Note, that in the special case, when the graph is a regular square grid, graph Laplacian just the discrete Laplace operator:
$$
\begin{pmatrix}
0 & -1 & 0 \\
-1 & 4 & -1 \\
0 & -1 & 0 \\
\end{pmatrix}
\qquad
(\text{for 2d case})
$$
And the Fourier basis consists of plane waves:
$$
\sim e^{i (k_i i + k_j j)}
$$
The next important fact is the Convolution theorem that states that convolution of two signals can be done as inverse Fourier transform of the dot product of their Fourier transforms:
$$
f * g = \mathcal{F}^{-1} [\mathcal{F}[f] \cdot \mathcal{F}[g]]
$$
These operations correspond to steps 3 and 4 in the pipeline in the OP.
I am not aware of the simple geometrical intuition in this setting. But in the following research, full eigendecomposition was truncated to Chebyshev polynomials, and then up to the first term in the decomposition, which gave rise to Graph Convolutional Networks by T.Kipf.
They allow for more intuitive and visual interpretation. Given adjacency matrix $A$, input feature map on the graph $H^{(l)}$ one defines the output of the layer to be:
$$
f(H^{(l)}, A) = \sigma(\tilde{D}^{-1/2} A \tilde{D}^{-1/2} H^{(l)} W^{(l)})
$$
$\tilde{D}$ is the graph Laplacian for adjacency matrix with self-loops (arrows $i \rightarrow i$). $W^{(l)}$ is the matrix of learnable parameters.

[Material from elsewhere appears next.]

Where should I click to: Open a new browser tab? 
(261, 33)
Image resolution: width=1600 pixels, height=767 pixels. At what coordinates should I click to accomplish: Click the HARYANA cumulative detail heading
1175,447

In essence, one transforms the feature vectors $ H^{(l)}$ by a pointwise linear transformation, and aggregates the information from the neighborhood with some coefficients. Equivalently the function above can be rewritten as;
$$H_{i}^{l+1}=\eta\left(\frac{1}{\hat{d}_{i}} \sum_{j \in N_{i}} \hat{\boldsymbol{A}}_{i j}{W}^{l} H_{j}^{l}\right)$$
From the formula above one can see, that graph convolution is the summation of the features in the neighborhood vertices which are transformed by the weight matrix ${W}^{l}$ and division by the normalizing constant.